Vulnerability Discussion
Allowing Windows apps to be activated by voice from the lock screen could allow for unauthorized use. Requiring logon will ensure the apps are only used by authorized personnel.
Check
This setting requires v1903 or later of Windows 10; it is NA for prior versions. The setting is NA when the “Allow voice activation” policy is configured to disallow applications to be activated with voice for all users.
If the following registry value does not exist or is not configured as specified, this is a finding.
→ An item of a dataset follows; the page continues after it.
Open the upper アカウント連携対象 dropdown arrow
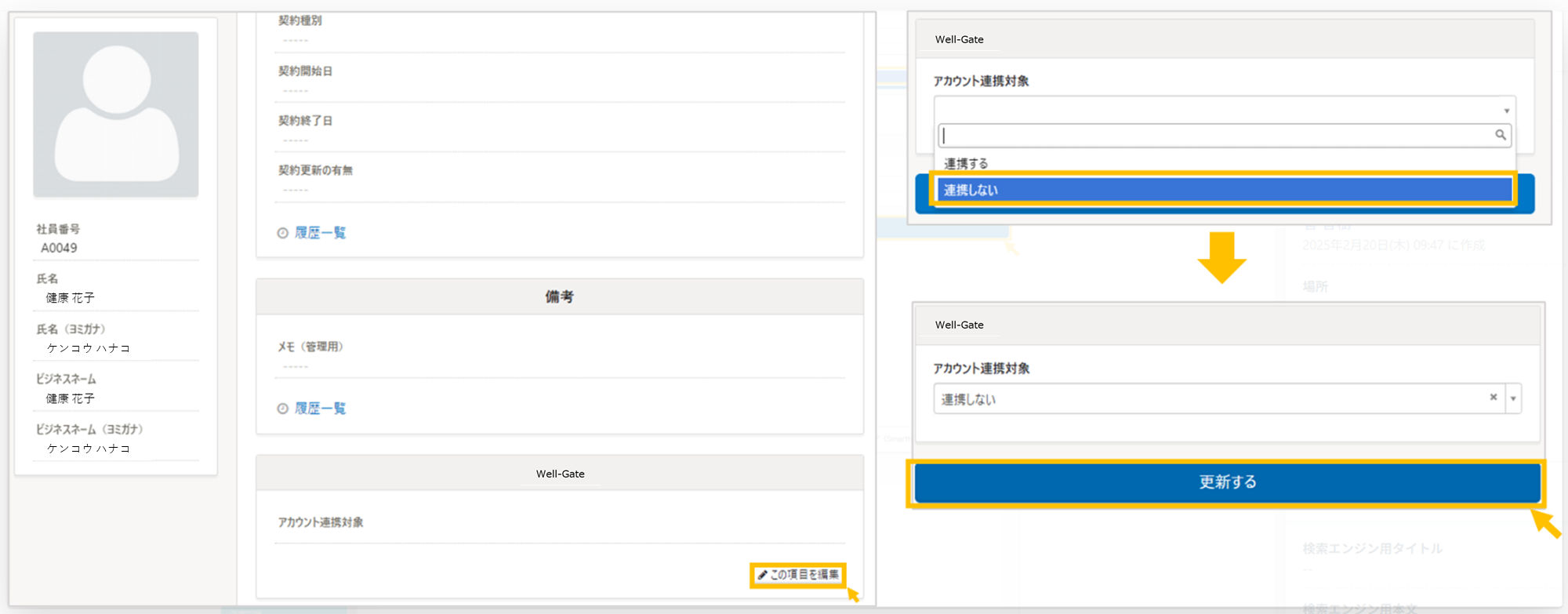 [1506, 111]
Registry Hive: HKEY_LOCAL_MACHINE
Registry Path: \SOFTWARE\Policies\Microsoft\Windows\AppPrivacy\
Value Name: LetAppsActivateWithVoiceAboveLock
Type: REG_DWORD
Value: 0x00000002 (2)
If the following registry value exists and is configured as specified, requirement is NA.
Registry Hive: HKEY_LOCAL_MACHINE
Registry Path: \SOFTWARE\Policies\Microsoft\Windows\AppPrivacy\
Value Name: LetAppsActivateWithVoice
Type: REG_DWORD
Value: 0x00000002 (2)
Fix
Configure the policy value for Computer Configuration >> Administrative Templates >> Windows Components >> App Privacy >> "Let Windows apps activate with voice while the system is locked" to "Enabled" with “Default for all Apps:” set to “Force Deny”.
The requirement is NA if the policy value for Computer Configuration >> Administrative Templates >> Windows Components >> App Privacy >> "Let Windows apps activate with voice" is configured to "Enabled" with “Default for all Apps:” set to “Force Deny”.